Coldplay - Parachutes (2000)

In the Spring of 2000, I heard Coldplay for the first time and loved what I heard. An independent record shop in Wolverhampton called Highway 61 was playing Coldplay’s Blue Room EP over their sound-system. I asked who the band were, and wanted to buy the CD. The EP had sold out, but the woman behind the counter informed me that I could buy their single ‘Shiver’ on vinyl if I wanted. I hadn’t heard the song before, and when I got it home I must have played it a dozen times. The energy and flow of the song were awesome – it reminded me of a cheerful Radiohead.

When I bought the album in the July, I remember feeling a little disappointed: only ‘Shiver’ had captured the energy that I’d liked so much, and the album was incredibly short at a little over a half-hour long. I listened to the album quite a lot at first, but every time I listened to it, there was a missing ingredient that I couldn’t quite put my finger on. And when I moved into student halls in the September I could, at any one time, hear at least three copies of the album blasting out of different windows. Coldplay quickly began to grate on me and I hardly paid much attention to them after this.

I haven’t listened to Parachutes in twelve years, and it’s difficult to approach the album objectively. All I have in my mind are all of the things that bug me about Coldplay and their subsequent musical trajectory. But, I must give them a chance; perhaps I will be surprised and find a new love for Chris Martin and company (though this is highly unlikely).

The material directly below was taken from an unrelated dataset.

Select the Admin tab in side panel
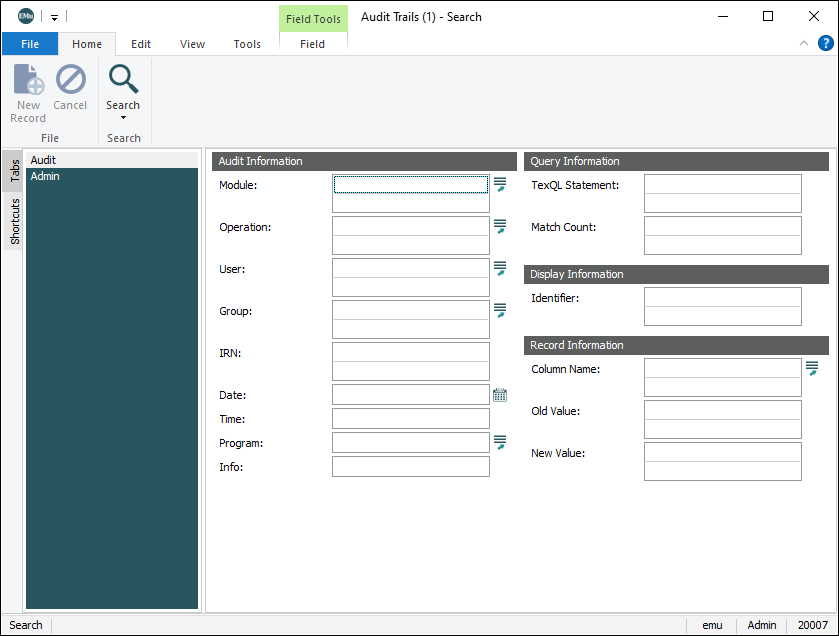Image resolution: width=839 pixels, height=636 pixels. (x=45, y=176)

The album opens with ‘Don’t Panic’, a song which is actually very good. The drums and guitar are really interesting, and the echoic space created by the lead guitar in the chorus is fantastic. Chris Martin’s vocals sound quite subdued, as he sings in a lower register and doesn’t overdo that voice lilt that has become synonymous with his vocal style. ‘Shiver’ still sounds excellent. It embodies an energy and urgency that is severely lacking from every other Coldplay song. ‘Spies’ is quite nice, if a little dull. This is a track that sound very much like a Radiohead B-side circa 1997. There’s nothing particularly offensive or irritating about the track, it doesn’t really add anything or take anything away from the album – it’s just there. ‘Sparks’ has some nice chord changes, but again it is just a very boring and predictable piece of music: there are artists like Elliot Smith and Badly Drawn Boy who have pulled this style off much more convincingly. I scoffed when I heard the opening notes to ‘Yellow’ – this song is overplayed and any sense of emotion that it once evoked has long been lost. After such promising opening tracks, ‘Trouble’ reminded me of exactly why I can’t stand Coldplay. I cannot abide this track: I never did and I never will. The song is a melodramatic ‘emotional song’ by-numbers, and it drives me insane with its insincerity. ‘High Speed’ is a pretty decent song, but again it draws from the sound of another band (this time Storm in Heaven-era Verve), but sounds as though they aren’t really committed to it. ‘Everything’s Not Lost’ is an attempt at a good ol’ anthemic sing-along. I’m sure if you like the band, it would work, but by the time I got to this track I wanted to shove the disc down Chris Martin’s throat.

As Omar from The Wire would say, this album’s got to get got. There are a couple of really good songs on here, but there is just this niggling feeling that Coldplay were performing a box-ticking exercise on how to make music with feeling, and ended up just coming off as incredibly insincere. Hopefully someone will buy this and raise a couple of quid for charity.